Just compare the tensor of each module against the modeling_deepseek.py and MLX implementation. for example

import unittest
import torch
import mlx.core as mx
import mlx.nn as nn
import numpy as np
from pathlib import Path
from safetensors.torch import save_file
import glob

from modeling_deepseek import DeepseekV2Attention as PyTorchDeepseekV2Attention, DeepseekV2Config as PyTorchDeepseekV2Config
from mlx_deepseek_v2_attention import DeepseekV2Attention as MLXDeepseekV2Attention, DeepseekV2Config as MLXDeepseekV2Config

def transfer_weights(pytorch_model, model_path: Path):
    # Save PyTorch weights to safetensor file
    state_dict = pytorch_model.state_dict()
    save_file(state_dict, str(model_path / "model.safetensors"))

def load_mlx_model(model_path: Path, mlx_config: dict) -> nn.Module:
    """
    Load weights from safetensor file and initialize the MLX model.
    """
    weight_files = glob.glob(str(model_path / "model*.safetensors"))
    if not weight_files:
        raise FileNotFoundError(f"No safetensors found in {model_path}")
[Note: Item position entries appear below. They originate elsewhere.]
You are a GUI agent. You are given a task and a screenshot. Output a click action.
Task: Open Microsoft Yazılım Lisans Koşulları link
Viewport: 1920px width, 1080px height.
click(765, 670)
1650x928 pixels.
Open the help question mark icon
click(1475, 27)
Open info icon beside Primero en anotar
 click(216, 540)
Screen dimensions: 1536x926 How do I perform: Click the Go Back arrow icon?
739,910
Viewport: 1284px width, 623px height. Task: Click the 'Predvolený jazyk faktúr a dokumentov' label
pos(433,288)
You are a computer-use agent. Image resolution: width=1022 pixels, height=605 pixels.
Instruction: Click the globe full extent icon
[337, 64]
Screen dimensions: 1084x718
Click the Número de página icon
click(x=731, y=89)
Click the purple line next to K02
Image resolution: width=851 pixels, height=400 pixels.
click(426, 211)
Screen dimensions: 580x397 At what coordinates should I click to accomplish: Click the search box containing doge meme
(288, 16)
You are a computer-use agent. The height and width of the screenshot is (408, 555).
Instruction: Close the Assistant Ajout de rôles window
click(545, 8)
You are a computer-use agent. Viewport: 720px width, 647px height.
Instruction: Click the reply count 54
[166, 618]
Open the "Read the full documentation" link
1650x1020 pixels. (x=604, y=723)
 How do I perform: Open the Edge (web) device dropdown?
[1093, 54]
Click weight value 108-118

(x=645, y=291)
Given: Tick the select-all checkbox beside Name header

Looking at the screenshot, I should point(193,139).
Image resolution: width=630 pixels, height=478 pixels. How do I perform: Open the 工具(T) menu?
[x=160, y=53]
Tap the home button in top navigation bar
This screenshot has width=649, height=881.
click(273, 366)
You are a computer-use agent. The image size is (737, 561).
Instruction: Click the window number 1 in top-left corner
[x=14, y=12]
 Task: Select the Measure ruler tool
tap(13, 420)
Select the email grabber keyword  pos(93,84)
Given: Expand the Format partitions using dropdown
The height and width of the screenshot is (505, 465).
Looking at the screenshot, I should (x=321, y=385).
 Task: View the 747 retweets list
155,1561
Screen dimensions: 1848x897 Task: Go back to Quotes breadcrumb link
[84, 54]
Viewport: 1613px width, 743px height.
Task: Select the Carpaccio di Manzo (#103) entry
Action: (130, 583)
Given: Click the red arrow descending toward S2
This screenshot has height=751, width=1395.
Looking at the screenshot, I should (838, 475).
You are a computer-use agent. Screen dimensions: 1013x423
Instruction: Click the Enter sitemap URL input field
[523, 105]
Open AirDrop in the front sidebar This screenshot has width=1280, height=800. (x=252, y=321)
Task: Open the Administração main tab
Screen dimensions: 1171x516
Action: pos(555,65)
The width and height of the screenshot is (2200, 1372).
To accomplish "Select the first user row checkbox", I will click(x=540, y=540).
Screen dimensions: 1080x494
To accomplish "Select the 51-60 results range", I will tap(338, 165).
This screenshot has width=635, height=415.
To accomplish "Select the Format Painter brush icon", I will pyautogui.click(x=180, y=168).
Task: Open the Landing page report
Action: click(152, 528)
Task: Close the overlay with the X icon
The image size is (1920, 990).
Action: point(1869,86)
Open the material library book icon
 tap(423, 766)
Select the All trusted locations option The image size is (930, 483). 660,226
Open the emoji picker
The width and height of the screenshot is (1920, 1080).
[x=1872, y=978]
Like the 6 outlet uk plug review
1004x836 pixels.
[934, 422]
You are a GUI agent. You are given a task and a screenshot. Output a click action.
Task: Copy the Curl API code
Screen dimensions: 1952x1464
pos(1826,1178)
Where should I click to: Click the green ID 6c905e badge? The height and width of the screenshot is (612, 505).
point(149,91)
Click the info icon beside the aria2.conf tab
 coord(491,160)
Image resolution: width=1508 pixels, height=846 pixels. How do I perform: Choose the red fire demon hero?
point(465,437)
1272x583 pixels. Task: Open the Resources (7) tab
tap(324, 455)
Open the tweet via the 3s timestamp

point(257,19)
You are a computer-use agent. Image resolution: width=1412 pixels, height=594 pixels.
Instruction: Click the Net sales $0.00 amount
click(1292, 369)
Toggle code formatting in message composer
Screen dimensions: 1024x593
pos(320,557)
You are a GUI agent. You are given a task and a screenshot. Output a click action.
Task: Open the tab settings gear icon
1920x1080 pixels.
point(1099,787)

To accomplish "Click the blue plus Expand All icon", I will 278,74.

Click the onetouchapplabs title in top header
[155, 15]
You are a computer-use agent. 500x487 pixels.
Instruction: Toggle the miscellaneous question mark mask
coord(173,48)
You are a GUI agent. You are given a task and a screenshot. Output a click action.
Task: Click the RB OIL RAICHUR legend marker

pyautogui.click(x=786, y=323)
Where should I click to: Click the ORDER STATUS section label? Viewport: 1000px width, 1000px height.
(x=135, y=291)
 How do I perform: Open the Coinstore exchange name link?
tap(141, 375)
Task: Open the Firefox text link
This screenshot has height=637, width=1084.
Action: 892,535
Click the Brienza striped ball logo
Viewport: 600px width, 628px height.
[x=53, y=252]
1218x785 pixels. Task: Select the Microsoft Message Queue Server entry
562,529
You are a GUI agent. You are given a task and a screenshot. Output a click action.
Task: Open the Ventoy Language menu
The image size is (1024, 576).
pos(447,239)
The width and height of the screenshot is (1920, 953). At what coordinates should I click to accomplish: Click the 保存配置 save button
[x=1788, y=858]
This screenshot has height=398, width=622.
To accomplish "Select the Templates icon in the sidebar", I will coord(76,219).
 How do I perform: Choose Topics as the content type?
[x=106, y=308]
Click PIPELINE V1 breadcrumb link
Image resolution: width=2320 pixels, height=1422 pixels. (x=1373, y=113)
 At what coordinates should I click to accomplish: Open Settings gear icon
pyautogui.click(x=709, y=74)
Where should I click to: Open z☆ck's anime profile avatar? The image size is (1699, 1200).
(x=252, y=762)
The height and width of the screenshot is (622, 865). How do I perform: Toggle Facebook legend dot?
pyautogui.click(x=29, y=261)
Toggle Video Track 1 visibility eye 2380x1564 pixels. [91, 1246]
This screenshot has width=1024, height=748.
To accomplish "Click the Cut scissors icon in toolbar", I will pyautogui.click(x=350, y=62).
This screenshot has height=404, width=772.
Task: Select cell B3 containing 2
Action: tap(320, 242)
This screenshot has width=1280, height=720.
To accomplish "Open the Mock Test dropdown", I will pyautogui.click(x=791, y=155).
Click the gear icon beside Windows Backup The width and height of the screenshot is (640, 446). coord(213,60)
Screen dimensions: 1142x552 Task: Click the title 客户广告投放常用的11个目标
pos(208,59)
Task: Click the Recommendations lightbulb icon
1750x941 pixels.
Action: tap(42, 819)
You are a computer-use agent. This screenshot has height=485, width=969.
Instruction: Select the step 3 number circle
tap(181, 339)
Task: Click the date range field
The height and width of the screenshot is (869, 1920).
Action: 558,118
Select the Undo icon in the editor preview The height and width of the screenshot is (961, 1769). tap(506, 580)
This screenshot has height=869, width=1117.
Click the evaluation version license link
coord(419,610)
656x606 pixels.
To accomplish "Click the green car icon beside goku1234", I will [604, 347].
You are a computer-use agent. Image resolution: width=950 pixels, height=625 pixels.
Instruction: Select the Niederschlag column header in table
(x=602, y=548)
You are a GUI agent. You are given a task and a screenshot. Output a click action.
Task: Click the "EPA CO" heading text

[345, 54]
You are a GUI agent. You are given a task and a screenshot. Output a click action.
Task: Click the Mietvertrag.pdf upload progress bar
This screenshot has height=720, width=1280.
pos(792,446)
    # Load weights from safetensor file(s)
    weights = {}
    for wf in weight_files:
        weights.update(mx.load(wf))

    # Initialize MLX model
    mlx_model = MLXDeepseekV2Attention(
        MLXDeepseekV2Config(**mlx_config), layer_idx=0)

    # Load weights into MLX model
    print(weights.keys())
    mlx_model.load_weights(list(weights.items()))

    return mlx_model

class TestDeepseekV2Attention(unittest.TestCase):
    def setUp(self):
        self.config = {
            "hidden_size": 512,
            "num_attention_heads": 8,
            "max_position_embeddings": 2048,
            "rope_theta": 10000,
            "attention_bias": True,
            "q_lora_rank": None,
            "kv_lora_rank": 32,
            "qk_rope_head_dim": 32,
            "v_head_dim": 64,
            "qk_nope_head_dim": 32,
            "attention_dropout": 0.1,
        }
        pytorch_config = PyTorchDeepseekV2Config(**self.config)
        self.pytorch_model = PyTorchDeepseekV2Attention(
            pytorch_config, layer_idx=0)
        self.pytorch_model.eval()

        self.temp_dir = Path("temp_model")
        self.temp_dir.mkdir(exist_ok=True)

        transfer_weights(self.pytorch_model, self.temp_dir)

        self.mlx_model = load_mlx_model(self.temp_dir, self.config)

        torch.manual_seed(0)
        np.random.seed(0)

    def tearDown(self):
        for file in self.temp_dir.glob("*"):
            file.unlink()
        self.temp_dir.rmdir()

    def test_forward_pass(self):
        batch_size, seq_length = 2, 10
        pytorch_input = torch.randn(
            batch_size, seq_length, self.config["hidden_size"])
        mlx_input = mx.array(pytorch_input.numpy())

        pytorch_mask = torch.zeros(batch_size, 1, seq_length, seq_length)
        mlx_mask = mx.zeros((batch_size, 1, seq_length, seq_length))

        print("PyTorch input shape:", pytorch_input.shape)
        print("MLX input shape:", mlx_input.shape)

        with torch.no_grad():
            pytorch_output, pytorch_attn_weights, pytorch_cache = self.pytorch_model(
                pytorch_input, attention_mask=pytorch_mask)

        mlx_output, mlx_attn_weights, mlx_cache = self.mlx_model(
            mlx_input, mask=mlx_mask)

        print("PyTorch output shape:", pytorch_output.shape)
        print("MLX output shape:", mlx_output.shape)

        pytorch_output_np = pytorch_output.numpy()
        mlx_output_np = mlx_output

        np.testing.assert_allclose(
            pytorch_output_np, mlx_output_np, rtol=1e-4, atol=1e-4)

if __name__ == '__main__':
    unittest.main()
awni commented 3 months ago

This is supported now. Will do a release soon to update the pypi dist.